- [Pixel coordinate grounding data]

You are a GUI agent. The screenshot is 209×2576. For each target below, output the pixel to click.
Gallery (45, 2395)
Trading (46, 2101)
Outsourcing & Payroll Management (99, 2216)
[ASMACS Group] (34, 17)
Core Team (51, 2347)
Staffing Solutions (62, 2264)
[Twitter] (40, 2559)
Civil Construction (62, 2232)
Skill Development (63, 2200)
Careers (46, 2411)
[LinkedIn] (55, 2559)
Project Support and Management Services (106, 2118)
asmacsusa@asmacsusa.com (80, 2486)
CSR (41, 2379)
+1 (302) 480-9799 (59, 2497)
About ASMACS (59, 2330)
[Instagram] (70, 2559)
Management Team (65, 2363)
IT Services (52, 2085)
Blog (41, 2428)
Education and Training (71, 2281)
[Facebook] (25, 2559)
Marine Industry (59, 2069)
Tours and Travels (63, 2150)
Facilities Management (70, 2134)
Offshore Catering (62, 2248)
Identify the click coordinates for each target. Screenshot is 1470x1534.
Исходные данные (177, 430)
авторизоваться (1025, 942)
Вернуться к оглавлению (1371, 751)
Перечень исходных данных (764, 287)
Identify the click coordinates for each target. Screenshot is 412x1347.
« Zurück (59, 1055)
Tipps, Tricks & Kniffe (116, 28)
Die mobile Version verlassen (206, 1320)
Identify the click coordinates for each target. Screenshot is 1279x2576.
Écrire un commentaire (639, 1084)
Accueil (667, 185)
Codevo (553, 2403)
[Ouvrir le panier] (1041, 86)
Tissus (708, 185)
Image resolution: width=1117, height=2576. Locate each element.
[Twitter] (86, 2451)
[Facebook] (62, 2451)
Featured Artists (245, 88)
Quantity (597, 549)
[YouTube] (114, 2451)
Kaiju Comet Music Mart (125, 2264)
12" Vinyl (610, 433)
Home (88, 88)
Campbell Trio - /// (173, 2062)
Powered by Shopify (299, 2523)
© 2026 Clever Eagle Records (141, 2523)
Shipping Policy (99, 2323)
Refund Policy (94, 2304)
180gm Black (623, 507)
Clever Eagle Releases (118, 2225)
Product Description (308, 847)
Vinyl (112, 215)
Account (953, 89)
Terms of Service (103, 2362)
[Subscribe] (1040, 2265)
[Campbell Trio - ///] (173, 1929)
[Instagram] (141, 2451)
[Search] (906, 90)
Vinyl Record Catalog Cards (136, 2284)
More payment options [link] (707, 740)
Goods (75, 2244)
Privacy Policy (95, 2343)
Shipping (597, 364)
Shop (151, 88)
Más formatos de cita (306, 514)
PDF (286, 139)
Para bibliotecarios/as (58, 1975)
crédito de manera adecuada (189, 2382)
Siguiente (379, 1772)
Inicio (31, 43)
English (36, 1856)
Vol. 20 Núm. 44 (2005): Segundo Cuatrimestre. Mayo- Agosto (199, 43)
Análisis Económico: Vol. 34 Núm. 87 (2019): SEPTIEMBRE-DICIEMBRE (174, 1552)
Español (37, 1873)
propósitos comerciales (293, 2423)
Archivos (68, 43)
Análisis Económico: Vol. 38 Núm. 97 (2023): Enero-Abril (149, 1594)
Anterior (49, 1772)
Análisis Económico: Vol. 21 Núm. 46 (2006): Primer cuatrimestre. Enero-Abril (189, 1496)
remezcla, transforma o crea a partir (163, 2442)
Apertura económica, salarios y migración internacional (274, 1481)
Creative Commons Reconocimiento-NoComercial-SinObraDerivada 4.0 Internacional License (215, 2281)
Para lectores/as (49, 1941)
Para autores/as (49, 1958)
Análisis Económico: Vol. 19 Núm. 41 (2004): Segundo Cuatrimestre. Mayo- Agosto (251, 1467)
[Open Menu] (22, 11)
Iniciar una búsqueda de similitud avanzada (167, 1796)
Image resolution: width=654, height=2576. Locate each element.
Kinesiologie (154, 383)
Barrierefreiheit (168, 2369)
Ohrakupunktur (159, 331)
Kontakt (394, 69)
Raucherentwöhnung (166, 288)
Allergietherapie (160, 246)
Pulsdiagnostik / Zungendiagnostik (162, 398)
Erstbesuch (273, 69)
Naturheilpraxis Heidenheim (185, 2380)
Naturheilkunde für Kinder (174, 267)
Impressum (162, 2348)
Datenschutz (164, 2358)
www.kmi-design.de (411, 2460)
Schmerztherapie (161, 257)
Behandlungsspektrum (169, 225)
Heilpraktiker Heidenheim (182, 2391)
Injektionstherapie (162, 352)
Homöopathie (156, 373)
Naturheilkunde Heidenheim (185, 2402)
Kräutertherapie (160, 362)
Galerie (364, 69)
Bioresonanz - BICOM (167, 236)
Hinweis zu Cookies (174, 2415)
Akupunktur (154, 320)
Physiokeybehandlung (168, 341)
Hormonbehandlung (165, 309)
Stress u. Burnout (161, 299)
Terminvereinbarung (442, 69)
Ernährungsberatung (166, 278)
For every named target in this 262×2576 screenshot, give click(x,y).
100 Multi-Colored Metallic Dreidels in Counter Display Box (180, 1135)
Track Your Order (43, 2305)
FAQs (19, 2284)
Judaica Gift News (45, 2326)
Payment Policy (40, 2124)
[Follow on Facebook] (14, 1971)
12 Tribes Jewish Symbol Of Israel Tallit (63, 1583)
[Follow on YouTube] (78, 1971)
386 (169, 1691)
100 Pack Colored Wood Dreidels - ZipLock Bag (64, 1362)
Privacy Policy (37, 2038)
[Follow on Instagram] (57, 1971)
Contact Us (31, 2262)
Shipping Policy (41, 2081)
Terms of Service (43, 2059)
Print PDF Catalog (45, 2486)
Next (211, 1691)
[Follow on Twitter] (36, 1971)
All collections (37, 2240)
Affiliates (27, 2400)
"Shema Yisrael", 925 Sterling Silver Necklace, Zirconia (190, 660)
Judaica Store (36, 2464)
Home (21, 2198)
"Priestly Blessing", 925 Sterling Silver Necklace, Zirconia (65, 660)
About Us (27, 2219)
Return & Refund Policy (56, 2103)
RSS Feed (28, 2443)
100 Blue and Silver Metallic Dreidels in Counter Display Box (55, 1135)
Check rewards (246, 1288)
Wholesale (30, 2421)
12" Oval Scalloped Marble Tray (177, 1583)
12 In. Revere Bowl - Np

- [Your instructions]
Set down the data exactly.

- [Solution for this exercise]
You are a GUI agent. The screenshot is 209×2576. For each target below, output the pixel to click.
Gallery (45, 2395)
Trading (46, 2101)
Outsourcing & Payroll Management (99, 2216)
[ASMACS Group] (34, 17)
Core Team (51, 2347)
Staffing Solutions (62, 2264)
[Twitter] (40, 2559)
Civil Construction (62, 2232)
Skill Development (63, 2200)
Careers (46, 2411)
[LinkedIn] (55, 2559)
Project Support and Management Services (106, 2118)
asmacsusa@asmacsusa.com (80, 2486)
CSR (41, 2379)
+1 (302) 480-9799 (59, 2497)
About ASMACS (59, 2330)
[Instagram] (70, 2559)
Management Team (65, 2363)
IT Services (52, 2085)
Blog (41, 2428)
Education and Training (71, 2281)
[Facebook] (25, 2559)
Marine Industry (59, 2069)
Tours and Travels (63, 2150)
Facilities Management (70, 2134)
Offshore Catering (62, 2248)
Identify the click coordinates for each target. Screenshot is 1470x1534.
Исходные данные (177, 430)
авторизоваться (1025, 942)
Вернуться к оглавлению (1371, 751)
Перечень исходных данных (764, 287)
Identify the click coordinates for each target. Screenshot is 412x1347.
« Zurück (59, 1055)
Tipps, Tricks & Kniffe (116, 28)
Die mobile Version verlassen (206, 1320)
Identify the click coordinates for each target. Screenshot is 1279x2576.
Écrire un commentaire (639, 1084)
Accueil (667, 185)
Codevo (553, 2403)
[Ouvrir le panier] (1041, 86)
Tissus (708, 185)
Image resolution: width=1117, height=2576. Locate each element.
[Twitter] (86, 2451)
[Facebook] (62, 2451)
Featured Artists (245, 88)
Quantity (597, 549)
[YouTube] (114, 2451)
Kaiju Comet Music Mart (125, 2264)
12" Vinyl (610, 433)
Home (88, 88)
Campbell Trio - /// (173, 2062)
Powered by Shopify (299, 2523)
© 2026 Clever Eagle Records (141, 2523)
Shipping Policy (99, 2323)
Refund Policy (94, 2304)
180gm Black (623, 507)
Clever Eagle Releases (118, 2225)
Product Description (308, 847)
Vinyl (112, 215)
Account (953, 89)
Terms of Service (103, 2362)
[Subscribe] (1040, 2265)
[Campbell Trio - ///] (173, 1929)
[Instagram] (141, 2451)
[Search] (906, 90)
Vinyl Record Catalog Cards (136, 2284)
More payment options [link] (707, 740)
Goods (75, 2244)
Privacy Policy (95, 2343)
Shipping (597, 364)
Shop (151, 88)
Más formatos de cita (306, 514)
PDF (286, 139)
Para bibliotecarios/as (58, 1975)
crédito de manera adecuada (189, 2382)
Siguiente (379, 1772)
Inicio (31, 43)
English (36, 1856)
Vol. 20 Núm. 44 (2005): Segundo Cuatrimestre. Mayo- Agosto (199, 43)
Análisis Económico: Vol. 34 Núm. 87 (2019): SEPTIEMBRE-DICIEMBRE (174, 1552)
Español (37, 1873)
propósitos comerciales (293, 2423)
Archivos (68, 43)
Análisis Económico: Vol. 38 Núm. 97 (2023): Enero-Abril (149, 1594)
Anterior (49, 1772)
Análisis Económico: Vol. 21 Núm. 46 (2006): Primer cuatrimestre. Enero-Abril (189, 1496)
remezcla, transforma o crea a partir (163, 2442)
Apertura económica, salarios y migración internacional (274, 1481)
Creative Commons Reconocimiento-NoComercial-SinObraDerivada 4.0 Internacional License (215, 2281)
Para lectores/as (49, 1941)
Para autores/as (49, 1958)
Análisis Económico: Vol. 19 Núm. 41 (2004): Segundo Cuatrimestre. Mayo- Agosto (251, 1467)
[Open Menu] (22, 11)
Iniciar una búsqueda de similitud avanzada (167, 1796)
Image resolution: width=654, height=2576. Locate each element.
Kinesiologie (154, 383)
Barrierefreiheit (168, 2369)
Ohrakupunktur (159, 331)
Kontakt (394, 69)
Raucherentwöhnung (166, 288)
Allergietherapie (160, 246)
Pulsdiagnostik / Zungendiagnostik (162, 398)
Erstbesuch (273, 69)
Naturheilpraxis Heidenheim (185, 2380)
Naturheilkunde für Kinder (174, 267)
Impressum (162, 2348)
Datenschutz (164, 2358)
www.kmi-design.de (411, 2460)
Schmerztherapie (161, 257)
Behandlungsspektrum (169, 225)
Heilpraktiker Heidenheim (182, 2391)
Injektionstherapie (162, 352)
Homöopathie (156, 373)
Naturheilkunde Heidenheim (185, 2402)
Kräutertherapie (160, 362)
Galerie (364, 69)
Bioresonanz - BICOM (167, 236)
Hinweis zu Cookies (174, 2415)
Akupunktur (154, 320)
Physiokeybehandlung (168, 341)
Hormonbehandlung (165, 309)
Stress u. Burnout (161, 299)
Terminvereinbarung (442, 69)
Ernährungsberatung (166, 278)
For every named target in this 262×2576 screenshot, give click(x,y).
100 Multi-Colored Metallic Dreidels in Counter Display Box (180, 1135)
Track Your Order (43, 2305)
FAQs (19, 2284)
Judaica Gift News (45, 2326)
Payment Policy (40, 2124)
[Follow on Facebook] (14, 1971)
12 Tribes Jewish Symbol Of Israel Tallit (63, 1583)
[Follow on YouTube] (78, 1971)
386 (169, 1691)
100 Pack Colored Wood Dreidels - ZipLock Bag (64, 1362)
Privacy Policy (37, 2038)
[Follow on Instagram] (57, 1971)
Contact Us (31, 2262)
Shipping Policy (41, 2081)
Terms of Service (43, 2059)
Print PDF Catalog (45, 2486)
Next (211, 1691)
[Follow on Twitter] (36, 1971)
All collections (37, 2240)
Affiliates (27, 2400)
"Shema Yisrael", 925 Sterling Silver Necklace, Zirconia (190, 660)
Judaica Store (36, 2464)
Home (21, 2198)
"Priestly Blessing", 925 Sterling Silver Necklace, Zirconia (65, 660)
About Us (27, 2219)
Return & Refund Policy (56, 2103)
RSS Feed (28, 2443)
100 Blue and Silver Metallic Dreidels in Counter Display Box (55, 1135)
Check rewards (246, 1288)
Wholesale (30, 2421)
12" Oval Scalloped Marble Tray (177, 1583)
12 In. Revere Bowl - Np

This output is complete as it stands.